Fu una spallata sul lungomare Trieste, chissà quanto volontaria, visto che il giovanissimo Carlo vedeva ad ombre, per fare armare la mano dell’anarchico Giovanni Marini che successivamente e non prima che gli animi erano stati stemperati, in serata, a freddo in via Velia e in compagnia di altri due degni compari, affonderà il coltello nel cuore di Carlo. Rigirandocelo più volte.
Fu una spallata sul lungomare Trieste, chissà quanto volontaria, visto che il giovanissimo Carlo vedeva ad ombre, per fare armare la mano dell’anarchico Giovanni Marini che successivamente e non prima che gli animi erano stati stemperati, in serata, a freddo in via Velia e in compagnia di altri due degni compari, affonderà il coltello nel cuore di Carlo. Rigirandocelo più volte.
Nonostante la corsa in ospedale e l’operazione d’urgenza, Carlo morirà per una lesione all’aorta.
Un omicidio che divise per anni la città di Salerno e non solo e dove cinquant’anni dopo è ancora vivo il ricordo, grazie anche ai suoi fratelli Pippo, diventato il punto di riferimento della Destra cittadina, decisamente meno mite del fratello e che avrà modo dire che “era morto il fratello sbagliato.

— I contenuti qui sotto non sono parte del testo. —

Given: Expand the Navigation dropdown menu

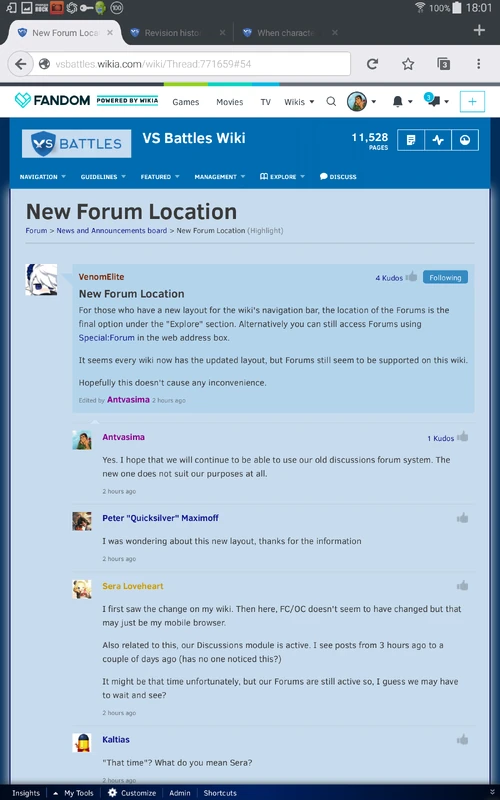Looking at the screenshot, I should tap(43, 177).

Non si poteva uccidere Carlo che era una pasta di pane” e Marco presidente del Comitato Vittime del Terrorismo che, ancora dopo cinquant’anni, attraverso proposte di legge, sit-in e colloqui con politici più disparati non riesce a far inserire il nome di Carlo tra le vittime del terrorismo e dell’odio politico.

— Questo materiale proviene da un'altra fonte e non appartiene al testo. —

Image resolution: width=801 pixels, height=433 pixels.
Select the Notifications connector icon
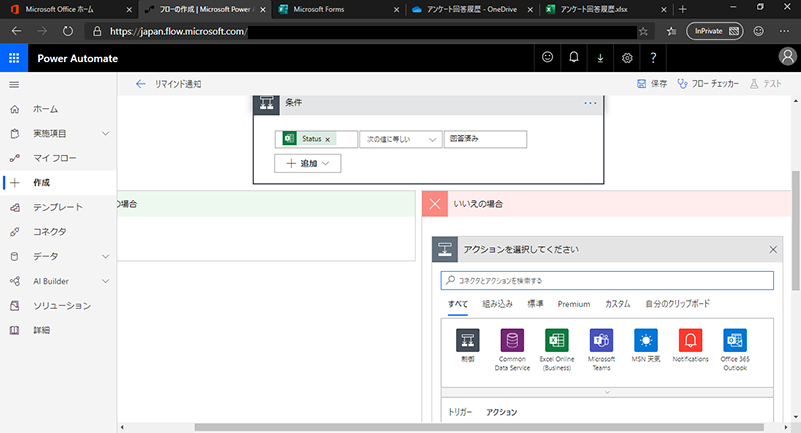pos(691,340)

Quella politica- anche extraparlamentare – che non è mai mancata nel profondere sostegno al Marini, anzi facendosi promotrice – da Lotta Continua al Partito Comunista – di una vera e propria campagna innocentista, anche stampando – senza vergogna – il pamphlet “Il caso Marini”, in cui l’anarchico non viene certo descritto come un vile assassino, bensì come un compagno (proprio così!) che si è difeso da un’azione portata avanti da una decina di Fascisti (con Carlo c’era solo il fratello Pippo e Giovanni Alfinito, camerata e amico ferito anch’egli dalle coltellate).
Ovviamente non mancò anche l’associazione creata ad hoc per il sostegno (solo?) economico: è il caso di Soccorso Rosso che vedrà schierata addirittura l’intellighenzia “no-bel” quali Dario Fo e la di lui consorte la signora Franca Rame.
Campagne così innocentiste e strenui sostenitori di quella verità secondo cui “uccidere un fascista non è reato” oppure “Tutti i Fascisti come Falvella, con un coltello nelle budella”.
Erano anche questi gli anni di piombo, gli anni dell’omicidio Cecchin, ucciso per un manifesto probabilmente mai strappato, dell’assassinio di Sergio Ramelli, finito a colpi di chiave inglese, dell’omicidio di Primavalle, dove si bruciarono vivi i fratelli Mattei – uno non aveva che otto anni – della strage di Acca Larentia e poi, dall’altra parte, delle carriere folgoranti, dentro e fuori dal Parlamento, delle protezioni e delle sponsorizzazioni, della legge applicata e di quella interpretata.
Al funerale di Carlo partecipò commossa una vera moltitudine immensa di persone – circa diecimila persone – tutto lo stato Maggiore dell’MSI con a capo Almirante e il suo ricordo oggi è più vivo che mai, al netto delle strumentalizzazioni “parlamentarizzate” che non poco fastidio hanno creato alla famiglia, addirittura non invitata alle celebrazioni del ricordo.
Ricordo che è più attuale e valido che mai, che fedelmente incarna quella torcia che non si spegne, quel testimone passato e per cui bisogna impegnarsi anche solo per esserne degni. Degni del coraggio per quella Idea resa immortale con la morte, quella Idea che vive e che fa luce e strada, quella fiamma che ancora passa di mano in mano, dai veterani ai più giovani, quella Idea che, proprio come Carlo, vive ancora. Che, come ebbe a dire ai funerali mamma Flora “hanno ucciso Carlo ma non la sua Idea”. A distanza di cinquant’anni ha ancora ragione lei.